Total R&D spending as a share of GDP has been more-or-less flat in the U.S. over the last few decades at about 2.7% of GDP. However, the share of R&D spending from the federal government has been dropping steadily, while the share from business has been rising steadily. The report explains: "The federal government was once the predominant sponsor of the nation’s R&D, funding some 67% of all U.S. R&D in 1964 ...  But the federal share decreased in subsequent
years to less than half in 1979 and to a low of 25% in 2000. Changing business conditions and expanded federal funding of health, defense, and counterterrorism R&D pushed it back up above 30% in 2009."


Business now dominates U.S. R&D both in terms of providing the funding and in terms of being the location where the research is actually done. Not surprisingly, the biggest category of R&D is not the basic research that seeks fundamental scientific breakthroughs, nor the applied research that looks for applications of those breakthroughs, but the experimental development of new products, which accounts for about 60% of total U.S. R&D spending. Here are the activities on which U.S. companies spend R&D dollars: the top single category by far is pharmaceutical and medicinal products, followed by software and semiconductors and other electronic components.


U.S. government spending on R&D has tilted more to defense-related than to non-defense products in recent decades. Among non-defense R&D, health-related research is far and away the leader. 
The enormous U.S. economy remains the single largest spender on R&D in the world in absolute dollars, substantially outstripping the European Union and Japan. But notice that R&D spending in China is rising fast, and recently outstripped R&D spending in Japan.

In terms of the share of GDP spent on R&D, the U.S. is mid-range. Also, notice that R&D spending as a share of GDP is rising in Japan, and rising rapidly in China and in South Korea. 

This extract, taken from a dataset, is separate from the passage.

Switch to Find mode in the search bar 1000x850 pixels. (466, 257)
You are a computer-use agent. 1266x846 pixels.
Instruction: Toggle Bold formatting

I have long found it frustrating that the U.S. government seems unable to prioritize greater R&D spending. Total U.S. R&D spending in 2009 was about $400 billion, with $124 billion coming from the federal government. Total federal spending in 2009 was about $3.1 trillion, so about 4% of the federal budget went to R&D. I believe that the budget deficit is a big problem. But I find it depressing to contemplate that the federal government can't commit, say, 5% of its spending to R&D instead of 4%. Most businesses will tend to focus most of their R&D on projects that could lead to new products in the fairly near term. Government should be supporting the research that has a possibility, over time, of creating whole new industries.